▶ EXTRACT PROVIDED:
9 Chefs & Culinary Experts Share The Dishes They Learned From Their Mothers And How It Takes Shape In Their Restaurants Today


Behind most accomplished chefs lies a major source of inspiration – their mother’s kitchen. The culinary traditions passed down from mothers to her children form the backbone of many renowned chefs’ careers. As for me, my mum tried her best to teach me various dishes from something as basic as yellow dal to something as complicated as ghee roast mutton. It’s a different story that I never learned but that’s because I have always been interested in eating more than cooking. And that’s probably why I’m not a chef but someone who writes about them and their food. Despite being a culinary writer, a job that takes me to the fanciest of restaurants across the globe, nothing beats coming back home to a plate of food that’s cooked by my mother with love.

This Mother’s Day, we asked chefs to pay homage to their maternal heritage by sharing the dishes and tender memories learned at their mothers’ apron-clad sides, where each dish is not only a testament to skill but also a love letter to the women who instilled in them a passion for food. From mango pickles to dahi wala chicken, 9 chefs and culinary experts share the dishes they’ve learned dishes from their mothers and how that became a source of inspiration for their signature dishes at their respective restaurants.

Mango Pickle – Chef Niyati Rao, Head Chef & Partner, Ekaa (Mumbai)

Mango Pickle is a dish that Chef Niyati has taken the longest time to learn from her mother. “This recipe is passed down from generation to generation. I have many memories related to this wherein every summer me and mamma would go to the markets! She had learnt how to drive so seeing the 28-year-old her with so much freedom to roam and take me around was all the more fun. She would teach me how to buy mangoes and which mangoes were perfect for this dish. And we would come home and she would teach me the whole process in a detailed step-by-step manner. She is still so particular about it. Even though I have grown up and I am a chef I don’t make it like her, I never can. I have interpreted it in so many ways wherein I use mangoes and instantly oil pickle them to mix in an aioli. It tastes amazing with some baked root vegetables or even mixed with lentil gravy. You’ll find it on our a la carte menu at EKÅA. The dish is called LENTIL,” she shares.

▶ SHORT EXERCISE:
Please name the dish on the EKÅA a la carte menu that, according to the Mother's Day chef feature, reinterprets Chef Niyati Rao's mango pickle.

▶ DATA:

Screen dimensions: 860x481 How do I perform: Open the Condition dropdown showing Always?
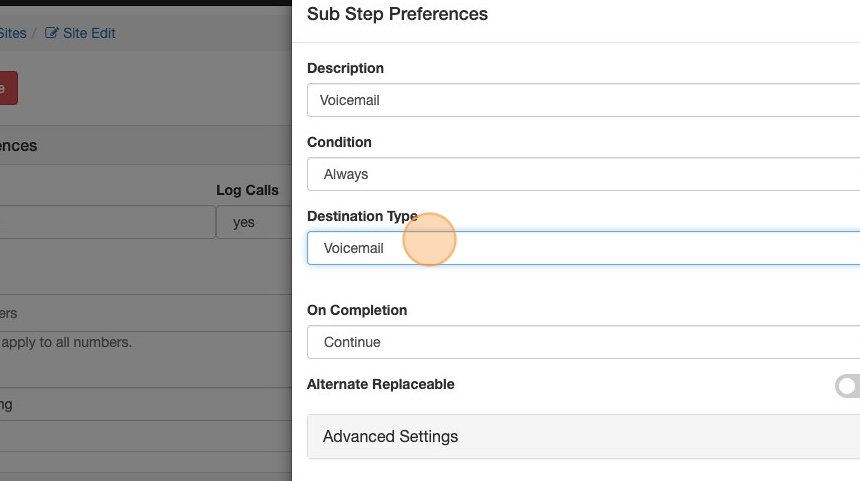(x=583, y=174)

▶ ANSWER:
LENTIL